- TEXTO DE LEITURA:
■ ■ ■ ■ ■

A fé verdadeira
desemboca na partilha e no serviço.
Depois da
parábola do rico e de Lazaro, os apóstolos pedem que Jesus os faça crescer na fé.
Por trás deste pedido e da resposta de Jesus estão alguns problemas concretos:
o abismo que separa os ricos e indiferentes dos pobres e carentes; o escândalo
que isso provoca nas comunidades cristãs; a orientação exigente e concreta da Palavra
de Deus; a recusa de mudar o mundo através de acontecimentos que impressionam; o
imperativo do perdão incondicionado aos irmãos e irmãs (cf. Lc 16,19-17,4). É
diante disso que os apóstolos reagem assustados e preocupados, e suplicam a
Jesus: “Aumenta a nossa fé!”
Qual é o
problema dos apóstolos, daqueles escolhidos a dedo por Jesus e de todos os que
vieram depois? Sentimo-nos incapazes de romper com alguns valores profundamente
arraigados e tidos como essenciais pela cultura religiosa: a necessidade de
punir as pessoas consideradas pecadoras ou impuras; a sedução por uma religião
que prioriza ações milagrosas e espetaculares; a valorização absoluta da
riqueza e do próprio bem-estar, como se fosse sinal inequívoco de nobreza e de benção
de Deus, mesmo quando conseguida às custas da indiferença frente às
necessidades do próximo...
Os
apóstolos percebem vivamente que necessitam da luz e da força da fé para
superar esta floresta de amoreiras que impedem a vida e a compaixão. Eles sabem
que a fé não é estéril, mas parecem ignorar que seus frutos não são
necessariamente espetaculares. É a irresistível atração pelas coisas grandiosas
e que ainda hoje leva tantos irmãos e irmãs – inclusive pastores, padres e
bispos! – a ler a metáfora usada por Jesus de forma literal. É triste assistir
à multiplicação de pretensos milagres – induzidos e a serviço do poder e da
riqueza de alguns poucos – em estádios e praças, com transmissão ao vivo...
O que
chama a atenção na resposta que Jesus dá aos assustados apóstolos não é o apelo
a uma fé prodigiosa e espetacular, mas a necessidade de uma fé mínima. “Se
tivésseis fé, mesmo pequena como um grão
de mostarda...” O próprio Jesus sempre evitou recorrer a ações miraculosas
para ser fazer ouvido e aceito. Ele tinha consciência de que a fé não procede
do milagre, mas o precede. É a fé que nos leva a ver maravilhas, e não as ações
maravilhosas que despertam a fé. As ações de Jesus que chamamos de milagres são
respostas compassivas de socorro a quem não tinha com quem contar.

■ ■ ■ ■ ■

- INFORMAÇÕES FORNECIDAS:

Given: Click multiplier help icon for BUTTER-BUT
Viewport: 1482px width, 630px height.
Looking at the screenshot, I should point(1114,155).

■ ■ ■ ■ ■

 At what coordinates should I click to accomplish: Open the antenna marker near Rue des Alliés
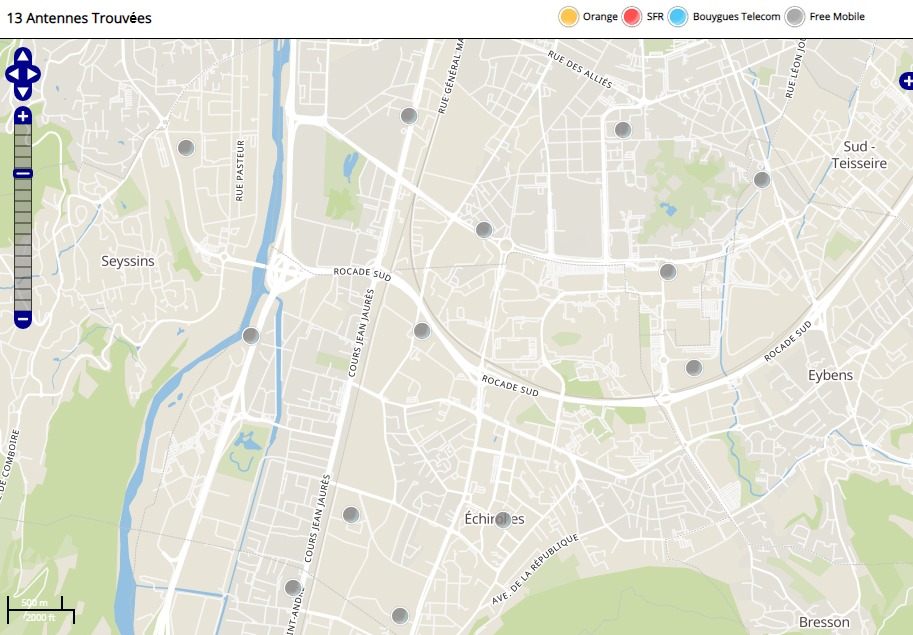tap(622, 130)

■ ■ ■ ■ ■

- TAREFAS ESCRITAS:
1) Segundo o texto sobre a fé verdadeira, quais são todos os problemas concretos que estão por trás do pedido dos apóstolos e da resposta de Jesus?
2) Você pode reproduzir, nos registros, o trecho que vai da linha que contém "At what coordinates" até a linha que contém "tap(622, 130)", incluindo ambas, sem as imagens?
O texto sobre a fé verdadeira e os registros são materiais independentes entre si.

- RESPOSTAS:
1)
- O abismo que separa os ricos e indiferentes dos pobres e carentes
- O escândalo que isso provoca nas comunidades cristãs
- A orientação exigente e concreta da Palavra de Deus
- A recusa de mudar o mundo através de acontecimentos que impressionam
- O imperativo do perdão incondicionado aos irmãos e irmãs

2)
 At what coordinates should I click to accomplish: Open the antenna marker near Rue des Alliés
tap(622, 130)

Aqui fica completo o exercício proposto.